• **Description of the task**:
Write out the records that appear below, verbatim and complete, but without pictures.

------------

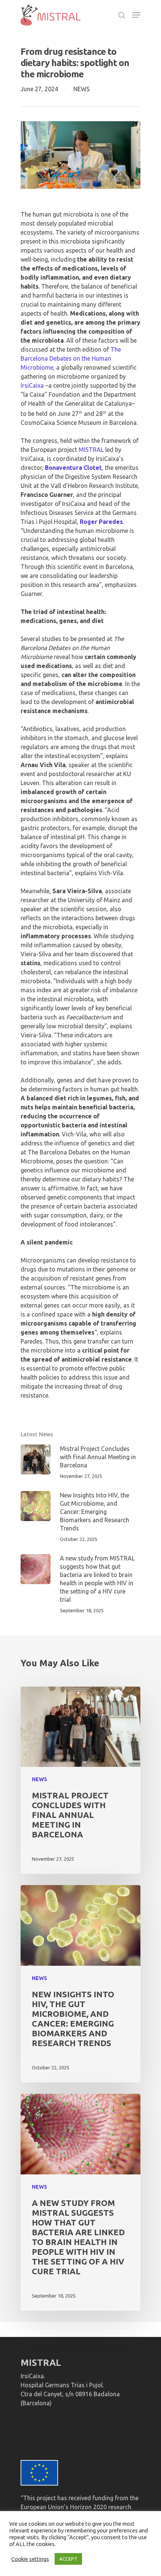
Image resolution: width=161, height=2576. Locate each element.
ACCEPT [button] (68, 2558)
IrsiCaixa (32, 385)
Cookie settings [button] (30, 2559)
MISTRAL (91, 449)
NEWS (81, 89)
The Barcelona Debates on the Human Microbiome (71, 358)
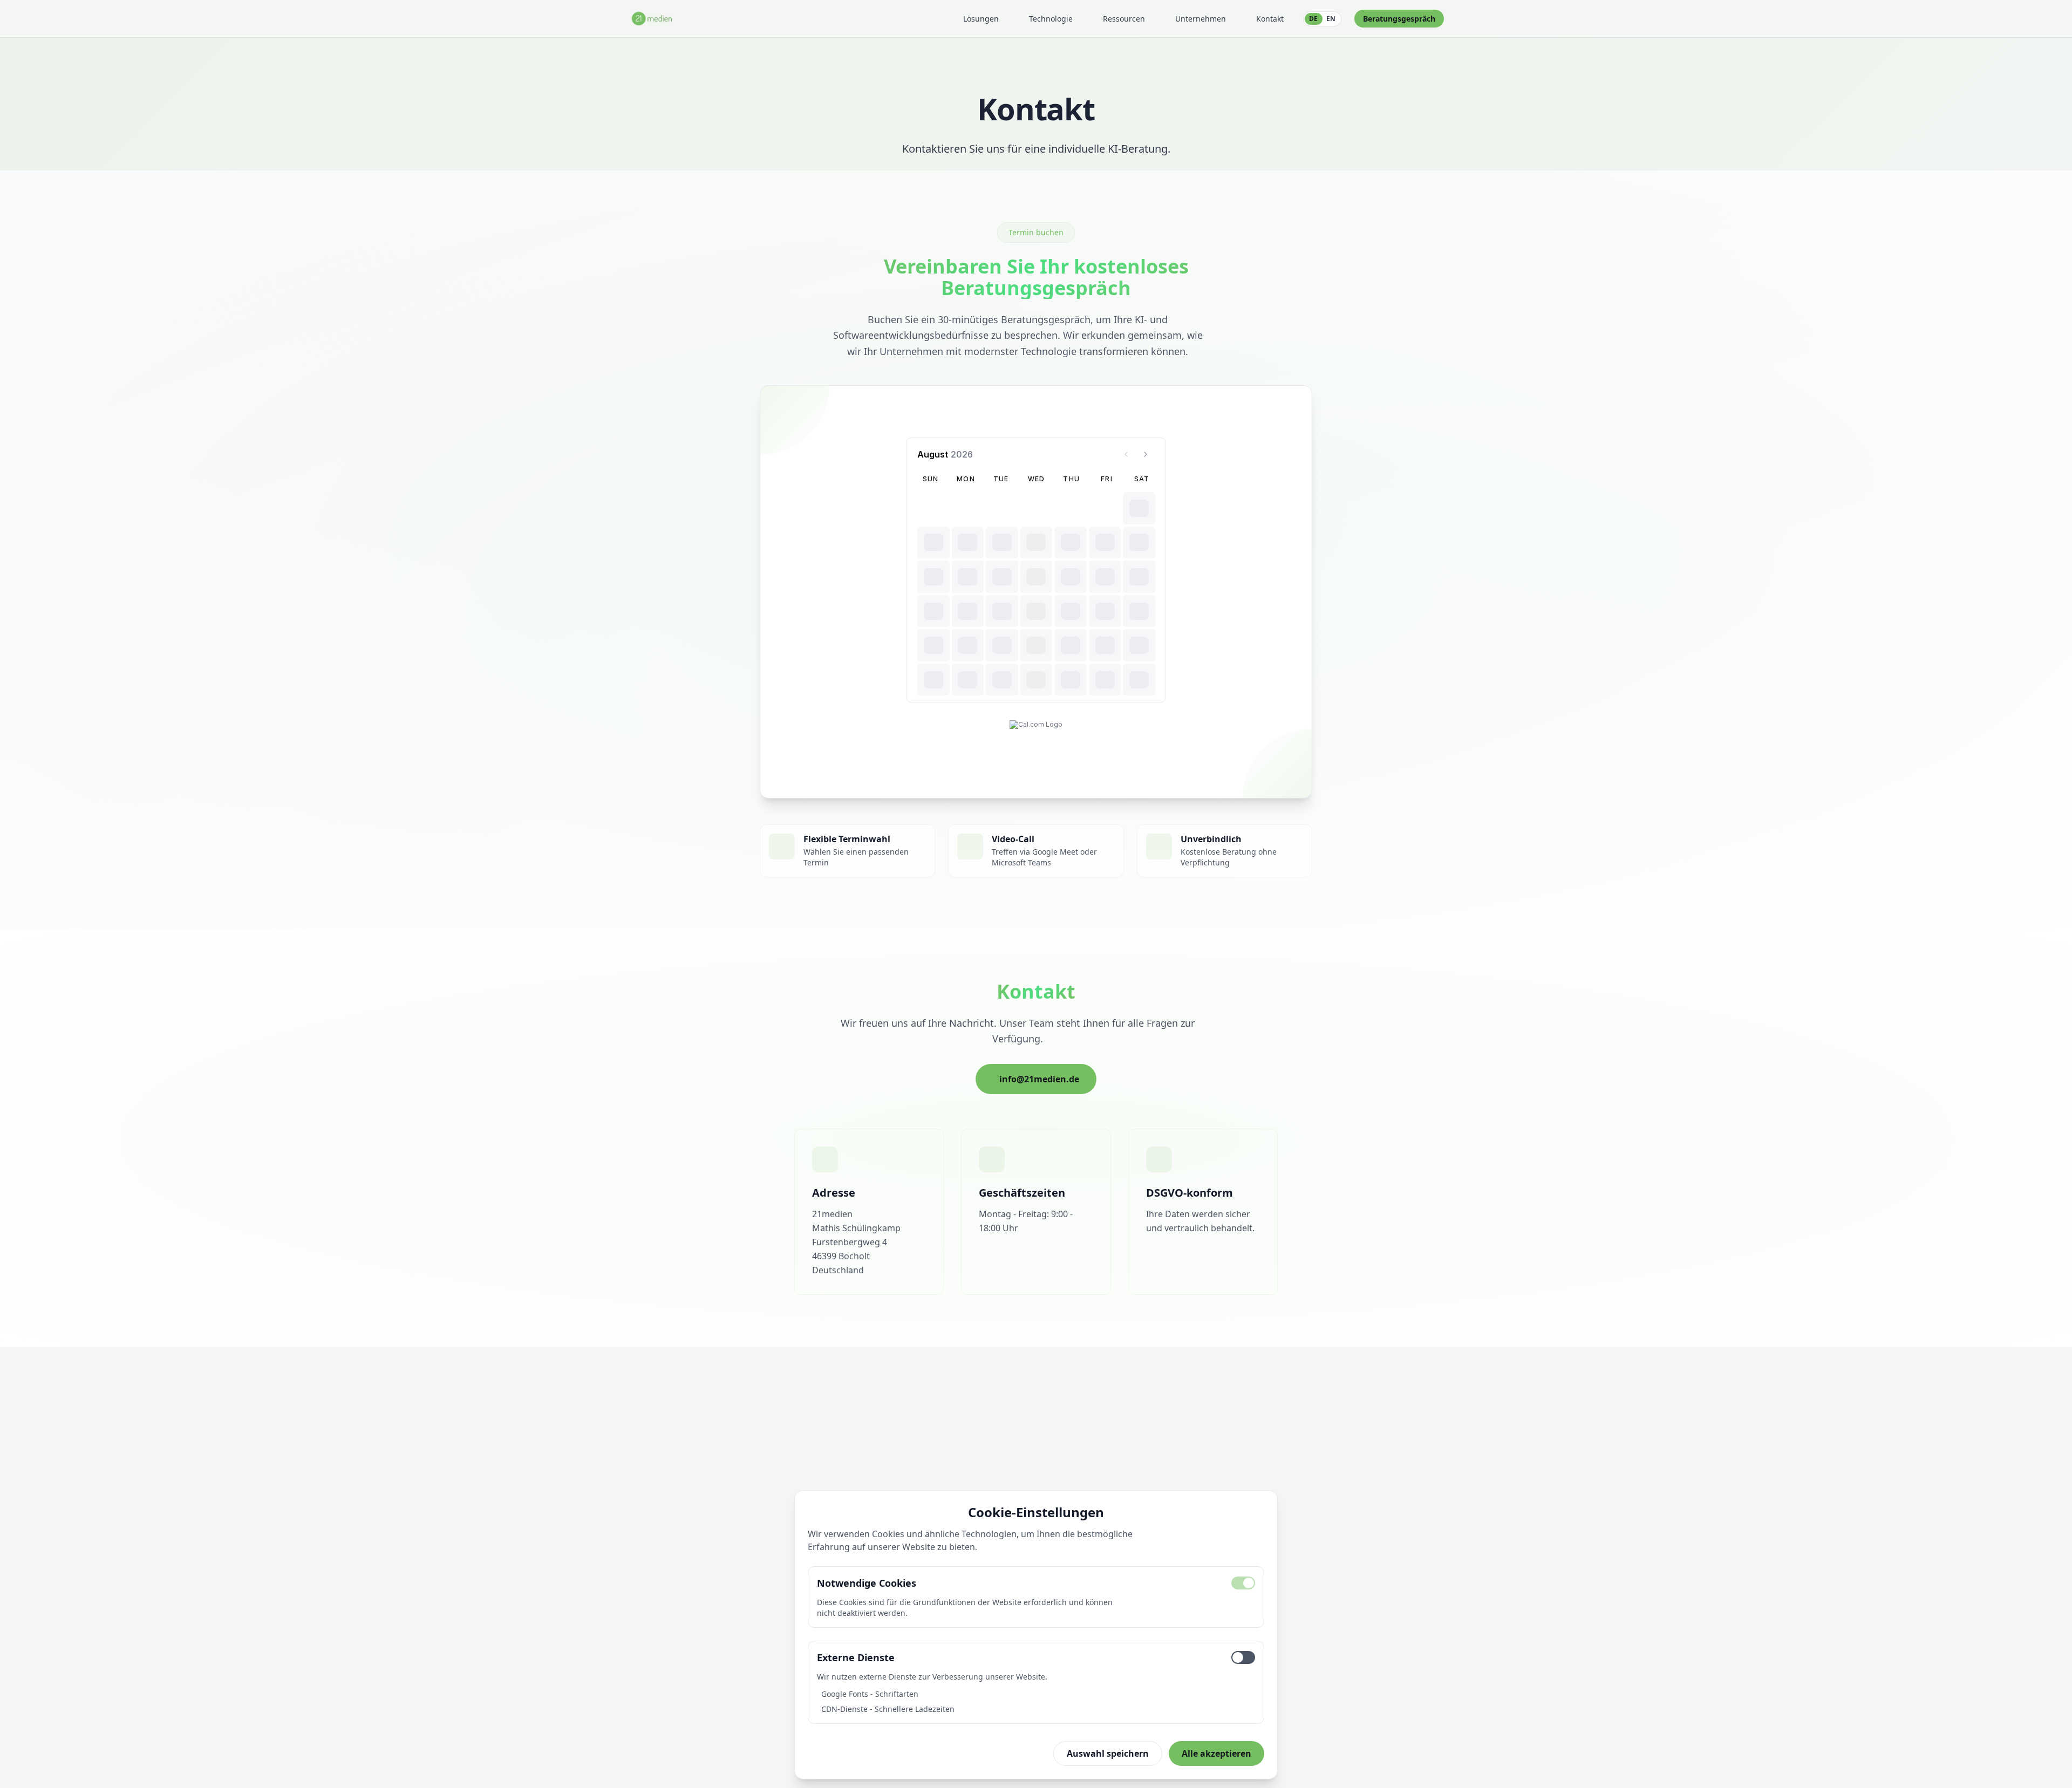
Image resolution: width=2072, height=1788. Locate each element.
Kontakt (1270, 18)
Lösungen (981, 18)
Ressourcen (1124, 18)
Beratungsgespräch (1399, 18)
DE (1313, 18)
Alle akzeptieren (1216, 1753)
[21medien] (652, 19)
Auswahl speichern (1108, 1753)
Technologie (1051, 18)
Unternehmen (1200, 18)
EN (1330, 18)
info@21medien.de (1039, 1079)
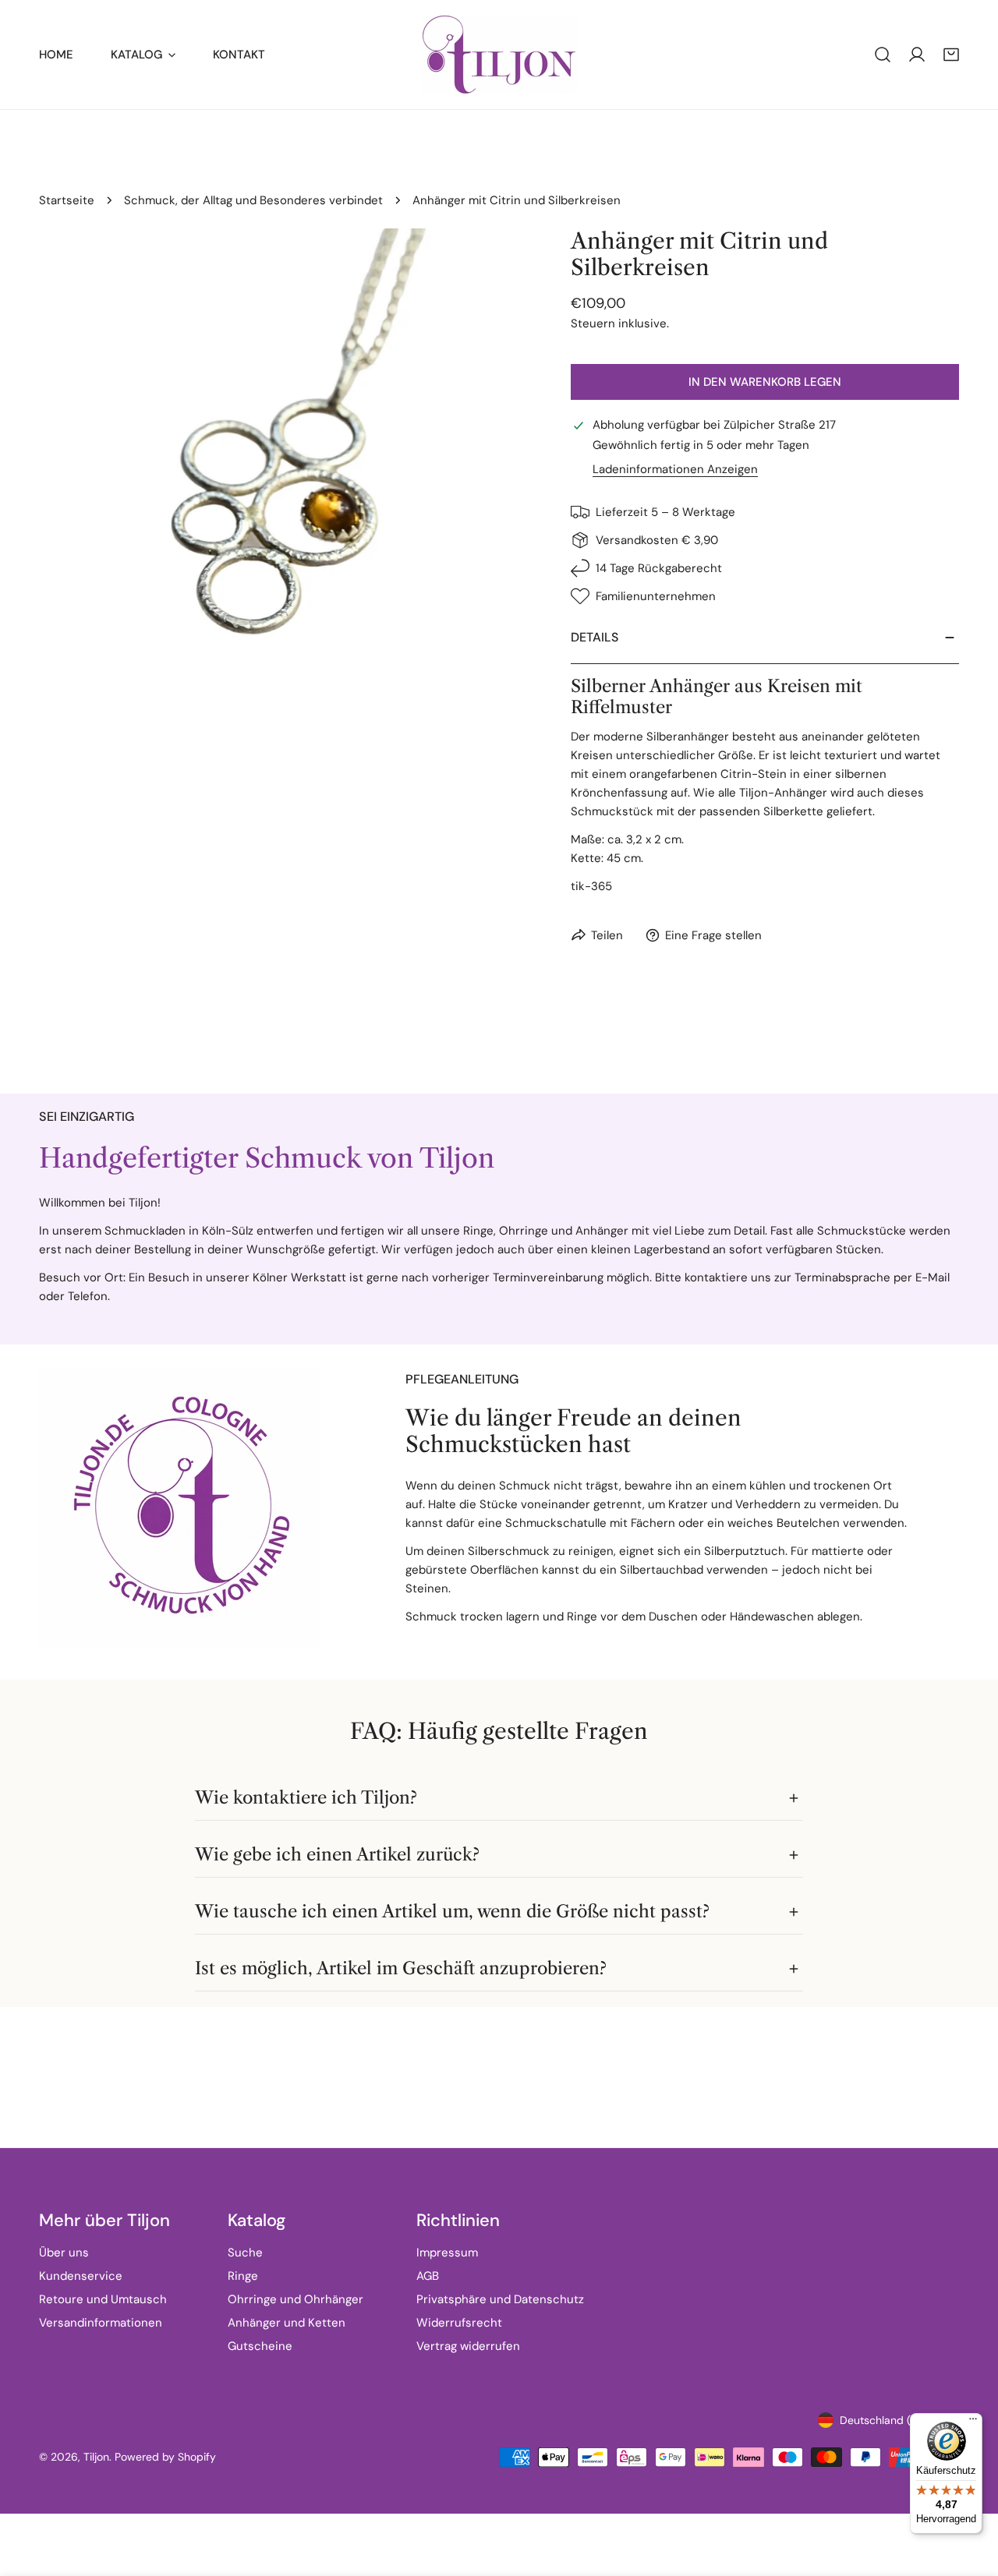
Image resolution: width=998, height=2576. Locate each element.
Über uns (64, 2252)
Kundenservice (80, 2276)
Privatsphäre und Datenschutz (500, 2299)
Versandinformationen (100, 2322)
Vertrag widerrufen (468, 2346)
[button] (951, 54)
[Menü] (973, 2422)
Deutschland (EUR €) (893, 2420)
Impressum (447, 2252)
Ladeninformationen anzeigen (675, 469)
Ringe (243, 2276)
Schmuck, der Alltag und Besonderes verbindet (253, 200)
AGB (427, 2276)
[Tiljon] (499, 55)
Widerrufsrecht (459, 2322)
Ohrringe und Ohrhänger (295, 2299)
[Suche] (882, 54)
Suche (245, 2252)
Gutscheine (260, 2346)
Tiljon (96, 2457)
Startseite (66, 200)
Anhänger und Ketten (286, 2322)
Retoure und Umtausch (103, 2299)
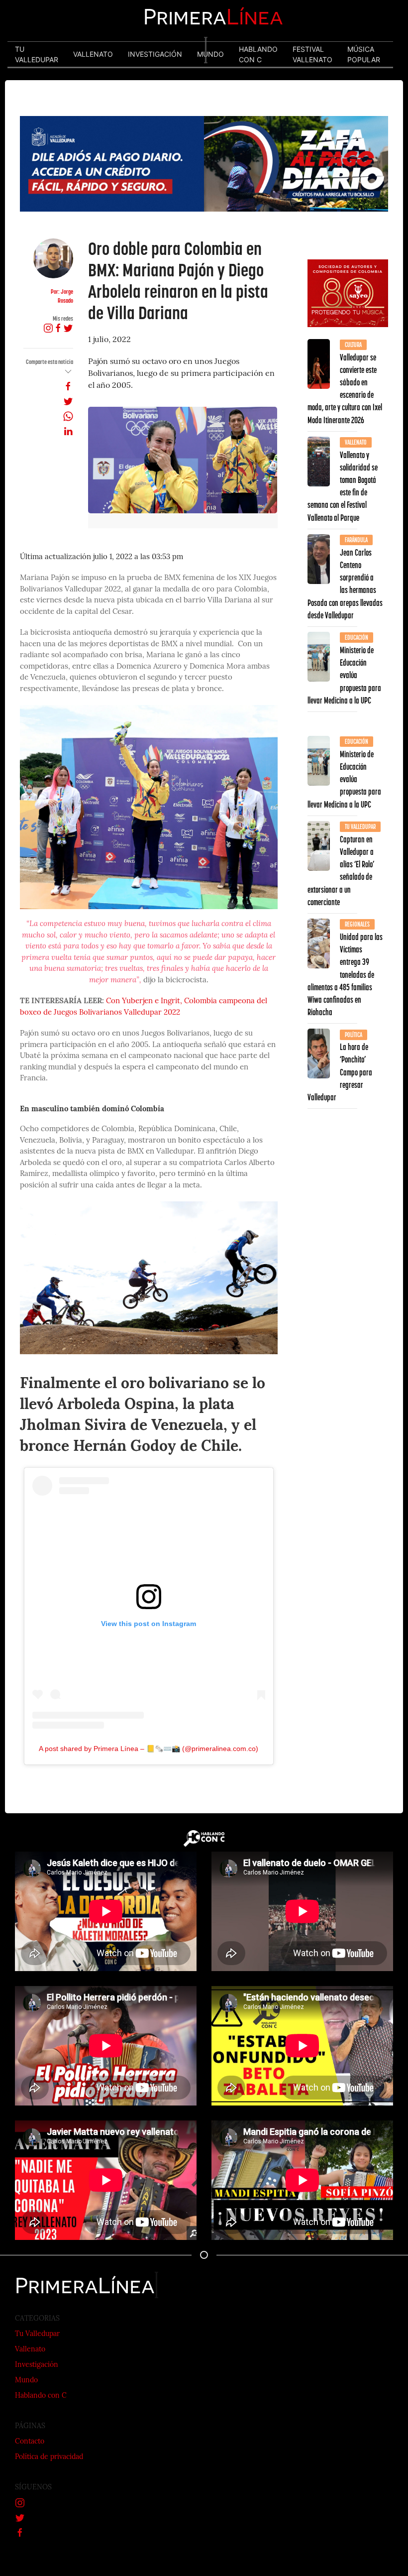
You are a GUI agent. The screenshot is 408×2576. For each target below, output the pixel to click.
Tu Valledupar (37, 2334)
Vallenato (30, 2349)
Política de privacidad (49, 2457)
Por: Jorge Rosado (62, 296)
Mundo (26, 2380)
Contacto (29, 2442)
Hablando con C (41, 2396)
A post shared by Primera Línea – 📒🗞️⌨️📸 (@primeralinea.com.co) (148, 1749)
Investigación (36, 2365)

------------

• **Answer to this problem**:
Image resolution: width=161, height=2576. Locate each element.
ACCEPT [button] (68, 2558)
IrsiCaixa (32, 385)
Cookie settings [button] (30, 2559)
MISTRAL (91, 449)
NEWS (81, 89)
The Barcelona Debates on the Human Microbiome (71, 358)
Image resolution: width=2072, height=1788. Locate each element.
Kontakt (1270, 18)
Lösungen (981, 18)
Ressourcen (1124, 18)
Beratungsgespräch (1399, 18)
DE (1313, 18)
Alle akzeptieren (1216, 1753)
[21medien] (652, 19)
Auswahl speichern (1108, 1753)
Technologie (1051, 18)
Unternehmen (1200, 18)
EN (1330, 18)
info@21medien.de (1039, 1079)
Image resolution: width=998, height=2576. Locate each element.
Über uns (64, 2252)
Kundenservice (80, 2276)
Privatsphäre und Datenschutz (500, 2299)
Versandinformationen (100, 2322)
Vertrag widerrufen (468, 2346)
[button] (951, 54)
[Menü] (973, 2422)
Deutschland (EUR €) (893, 2420)
Impressum (447, 2252)
Ladeninformationen anzeigen (675, 469)
Ringe (243, 2276)
Schmuck, der Alltag und Besonderes verbindet (253, 200)
AGB (427, 2276)
[Tiljon] (499, 55)
Widerrufsrecht (459, 2322)
Ohrringe und Ohrhänger (295, 2299)
[Suche] (882, 54)
Suche (245, 2252)
Gutscheine (260, 2346)
Tiljon (96, 2457)
Startseite (66, 200)
Anhänger und Ketten (286, 2322)
Retoure und Umtausch (103, 2299)
You are a GUI agent. The screenshot is 408×2576. For each target below, output the pixel to click.
Tu Valledupar (37, 2334)
Vallenato (30, 2349)
Política de privacidad (49, 2457)
Por: Jorge Rosado (62, 296)
Mundo (26, 2380)
Contacto (29, 2442)
Hablando con C (41, 2396)
A post shared by Primera Línea – 📒🗞️⌨️📸 (@primeralinea.com.co) (148, 1749)
Investigación (36, 2365)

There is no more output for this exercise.